Price Realized: $ 2,860
?Final Price Realized includes Buyer’s Premium added to Hammer Price
Estimate: $ 1,200 - $ 1,800
WILLIE WAYNE YOUNG (1942 - )
Untitled.

Pencil on cream wove paper, 1976, 610x457 mm; 24x18 inches. Initialed "W.W.Y." and dated in pencil, lower right.

Provenance: acquired directly from the artist; property from the Willie Young Collection LP, a partnership managed by the Louis-Dreyfus Family.

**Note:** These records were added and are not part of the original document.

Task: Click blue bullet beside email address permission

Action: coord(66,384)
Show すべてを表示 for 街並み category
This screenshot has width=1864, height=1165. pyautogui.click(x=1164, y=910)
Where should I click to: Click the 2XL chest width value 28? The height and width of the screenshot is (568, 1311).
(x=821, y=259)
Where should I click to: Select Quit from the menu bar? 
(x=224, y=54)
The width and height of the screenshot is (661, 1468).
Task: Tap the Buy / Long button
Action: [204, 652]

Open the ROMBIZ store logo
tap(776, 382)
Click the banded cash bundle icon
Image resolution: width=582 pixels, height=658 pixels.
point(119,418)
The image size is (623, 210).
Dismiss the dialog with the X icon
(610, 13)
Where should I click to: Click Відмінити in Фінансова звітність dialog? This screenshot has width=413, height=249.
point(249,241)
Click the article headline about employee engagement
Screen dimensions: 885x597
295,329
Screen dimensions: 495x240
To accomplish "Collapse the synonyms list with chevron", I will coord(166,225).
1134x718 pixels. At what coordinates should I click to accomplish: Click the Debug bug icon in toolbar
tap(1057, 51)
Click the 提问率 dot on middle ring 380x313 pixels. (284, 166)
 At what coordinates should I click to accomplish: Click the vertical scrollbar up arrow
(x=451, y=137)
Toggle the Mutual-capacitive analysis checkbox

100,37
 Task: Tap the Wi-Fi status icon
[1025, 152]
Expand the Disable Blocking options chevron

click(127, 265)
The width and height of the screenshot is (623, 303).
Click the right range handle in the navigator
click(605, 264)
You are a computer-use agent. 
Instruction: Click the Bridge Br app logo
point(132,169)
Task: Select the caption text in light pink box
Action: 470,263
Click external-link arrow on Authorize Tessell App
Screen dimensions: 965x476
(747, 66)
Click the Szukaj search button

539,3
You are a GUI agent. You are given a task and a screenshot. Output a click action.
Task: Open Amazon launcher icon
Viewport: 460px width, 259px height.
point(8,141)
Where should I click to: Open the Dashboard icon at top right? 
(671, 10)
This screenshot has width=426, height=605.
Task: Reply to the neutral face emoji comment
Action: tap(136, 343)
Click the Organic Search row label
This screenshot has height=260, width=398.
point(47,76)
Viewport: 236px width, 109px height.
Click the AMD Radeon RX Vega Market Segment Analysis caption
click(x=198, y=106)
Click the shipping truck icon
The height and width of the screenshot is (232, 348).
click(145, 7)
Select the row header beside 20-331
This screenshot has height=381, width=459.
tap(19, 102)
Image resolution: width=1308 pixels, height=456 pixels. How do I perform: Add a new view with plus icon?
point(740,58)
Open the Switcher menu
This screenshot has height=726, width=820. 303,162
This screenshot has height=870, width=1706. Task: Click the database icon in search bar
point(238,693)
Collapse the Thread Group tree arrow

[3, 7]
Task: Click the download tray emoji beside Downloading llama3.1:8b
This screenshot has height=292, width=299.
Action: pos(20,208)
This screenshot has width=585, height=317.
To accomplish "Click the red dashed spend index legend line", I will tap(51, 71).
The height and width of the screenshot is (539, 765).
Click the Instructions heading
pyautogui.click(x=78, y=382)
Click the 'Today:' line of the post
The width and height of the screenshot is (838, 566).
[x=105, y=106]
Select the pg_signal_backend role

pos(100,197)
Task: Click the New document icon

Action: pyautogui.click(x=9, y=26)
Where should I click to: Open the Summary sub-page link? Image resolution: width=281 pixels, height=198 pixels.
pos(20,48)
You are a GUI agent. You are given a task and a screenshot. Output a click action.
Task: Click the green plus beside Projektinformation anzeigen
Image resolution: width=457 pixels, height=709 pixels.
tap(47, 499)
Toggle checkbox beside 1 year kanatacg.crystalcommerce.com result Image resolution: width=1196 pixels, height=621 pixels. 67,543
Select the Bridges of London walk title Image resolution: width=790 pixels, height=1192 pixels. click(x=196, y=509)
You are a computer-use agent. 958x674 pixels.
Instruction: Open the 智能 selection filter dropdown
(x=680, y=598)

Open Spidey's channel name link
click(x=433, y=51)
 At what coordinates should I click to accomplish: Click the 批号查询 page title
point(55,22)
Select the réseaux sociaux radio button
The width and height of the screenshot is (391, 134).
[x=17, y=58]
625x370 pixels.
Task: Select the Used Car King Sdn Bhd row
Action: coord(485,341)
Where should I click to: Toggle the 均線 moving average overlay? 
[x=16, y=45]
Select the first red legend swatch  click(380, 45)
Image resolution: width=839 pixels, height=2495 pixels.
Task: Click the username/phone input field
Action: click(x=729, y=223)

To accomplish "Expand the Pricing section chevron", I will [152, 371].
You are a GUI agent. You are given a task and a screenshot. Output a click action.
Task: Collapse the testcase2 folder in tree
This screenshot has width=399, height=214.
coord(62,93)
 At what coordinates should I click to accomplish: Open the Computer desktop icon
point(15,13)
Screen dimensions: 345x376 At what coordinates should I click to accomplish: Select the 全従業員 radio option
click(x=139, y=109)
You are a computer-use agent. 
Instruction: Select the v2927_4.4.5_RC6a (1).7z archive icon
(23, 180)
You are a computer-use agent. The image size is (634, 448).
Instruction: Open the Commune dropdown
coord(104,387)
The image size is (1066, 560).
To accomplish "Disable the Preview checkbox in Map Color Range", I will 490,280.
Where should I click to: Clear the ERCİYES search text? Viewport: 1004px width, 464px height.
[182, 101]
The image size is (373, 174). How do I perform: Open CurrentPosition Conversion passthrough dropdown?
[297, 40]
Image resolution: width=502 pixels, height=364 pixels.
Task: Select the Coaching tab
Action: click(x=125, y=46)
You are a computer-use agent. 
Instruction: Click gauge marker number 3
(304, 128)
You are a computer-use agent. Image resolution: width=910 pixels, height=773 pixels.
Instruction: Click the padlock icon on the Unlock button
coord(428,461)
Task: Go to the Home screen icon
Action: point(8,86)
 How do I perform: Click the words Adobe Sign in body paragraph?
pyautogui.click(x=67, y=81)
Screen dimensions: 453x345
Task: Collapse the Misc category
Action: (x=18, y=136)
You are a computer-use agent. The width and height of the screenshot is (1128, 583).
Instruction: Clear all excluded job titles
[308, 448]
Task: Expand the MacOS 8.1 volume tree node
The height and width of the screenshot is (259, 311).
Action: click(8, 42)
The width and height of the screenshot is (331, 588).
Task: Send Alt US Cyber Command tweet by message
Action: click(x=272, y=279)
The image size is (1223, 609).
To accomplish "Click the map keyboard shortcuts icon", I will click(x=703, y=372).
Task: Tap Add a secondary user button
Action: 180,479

Over a remarkable six-decade career, working exclusively in graphite on paper, Willie Wayne Young has created an impressive body of work centered around his love of drawing. He has investigated the infinite possibilities found in the abstraction of organic forms and imaginary landscapes. One can immediately see how deliberately and delicately considered these artworks are. Young draws with a pocketknife sharpened pencil and often a magnifying glass.

Largely a self-taught artist, the Dallas native's talent was first noticed as a teenager when Young participated in local artist Chapman Kelley's studio group from 1959 until 1963. Living and working in Dallas his entire life, Young did not receive national attention until his first solo exhibition in 1993 at the Ricco/Maresca Gallery of New York, followed by another solo show in 1994 at the Goldie Paley Gallery at Moore College of Art and Design in Philadelphia. Young's drawings soon were included by curators in several institutional exhibitions; including the 1995 A World of Their Own: Twentieth Century American Folk Art at the Newark Museum, and the 1996 A Labor of Love curated by Marcia Tucker at the New Museum of Contemporary Art, New York. In 2009, the African American Museum of Dallas gave Young his first retrospective, curated by Edleeca Thompson, The Visionary Art of Willie Young. Then more recently, in 2015 Young's work was included in Inside the Outside: Five Self-Taught Artists from the William Louis-Dreyfus Foundation at the Katonah Museum of Art, New York, a nationally traveling exhibition.